What you need to do:
[A] Using the text on pathogens and host-cell invasion, decide whether each statement agrees with it, answering yes or no and quoting the deciding words. (i) Many viruses and bacteria leave a host cell by destroying its plasma membrane. (ii) When a host cell bursts, the surrounding tissue is left fully intact. (iii) Some viruses leave the cell wrapped in a membrane vesicle.
[B] In the text on pathogens and host-cell invasion, where do new viruses produced by the host cell travel before they are wrapped in a membrane vesicle?

(Provided text)

Pathogens, Host-Cell Invasion and Disease

Invading pathogens can co-opt even the cells of the immune system. New anti-infective drugs may arise from an understanding of this chemical warfare

Erich Gulbins, Florian Lang

Leaving the Infected Cell

However comfortable life in an infected host cell may be, invading pathogens must leave in order to spread to other cells or tissues. Many viruses and bacteria do this in a rather crude way, by destroying the plasma membrane. The host cell simply bursts, releasing the pathogens into the surrounding medium. This process eventually leads to partial destruction of the tissue, leaving in its wake the ruins of dead cells.

Other pathogens, among them many viruses, leave the cell by using a reversal of the initial integration process. New viruses produced by the host cell travel to the plasma membrane, where they are wrapped in a membrane vesicle that buds off into the surrounding tissue.

(End Provided text)
(Source material)

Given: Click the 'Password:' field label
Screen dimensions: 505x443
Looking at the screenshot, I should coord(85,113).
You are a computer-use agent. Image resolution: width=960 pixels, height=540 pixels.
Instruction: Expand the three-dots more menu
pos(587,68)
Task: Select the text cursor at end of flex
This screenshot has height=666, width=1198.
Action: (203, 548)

(End Source material)
(Source material)

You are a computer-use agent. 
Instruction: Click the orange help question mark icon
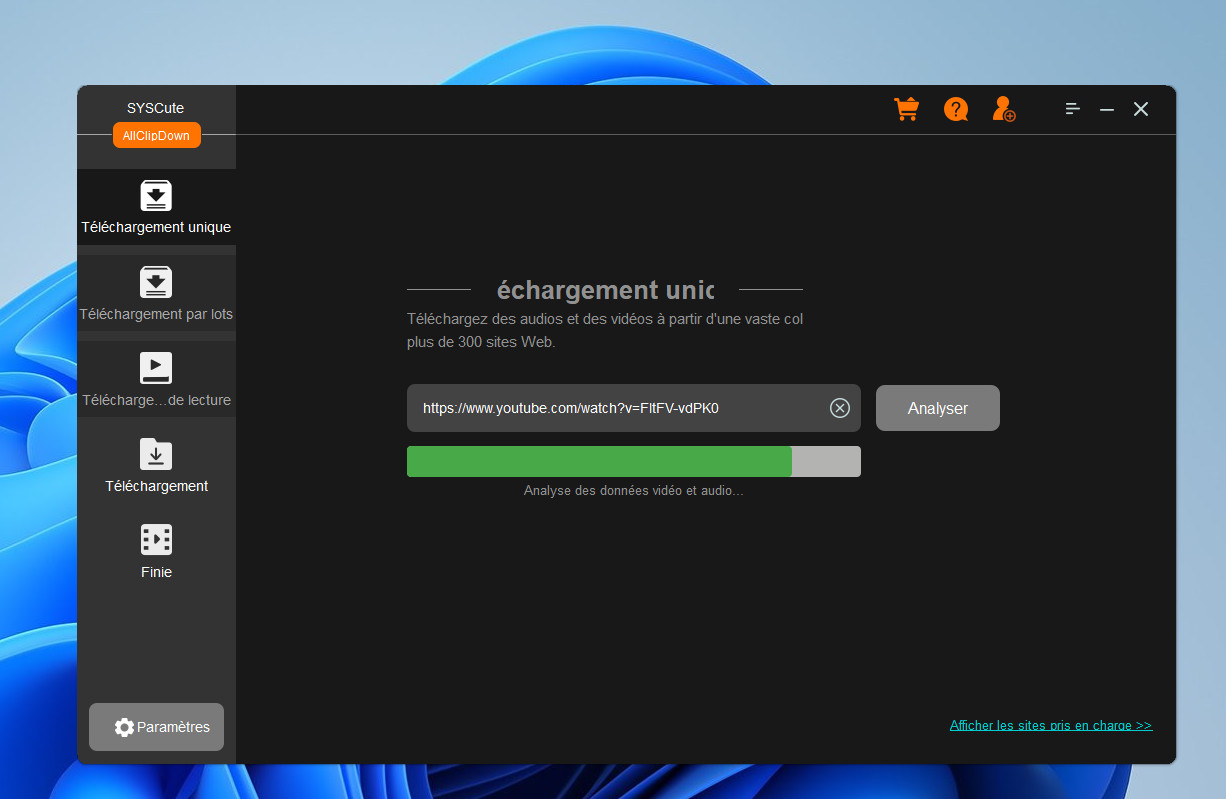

(End Source material)

Answers by task:
[A]
(i) Yes: "Many viruses and bacteria do this in a rather crude way, by destroying the plasma membrane."
(ii) No: "This process eventually leads to partial destruction of the tissue, leaving in its wake the ruins of dead cells."
(iii) Yes: "where they are wrapped in a membrane vesicle that buds off into the surrounding tissue."

[B] They travel to the plasma membrane.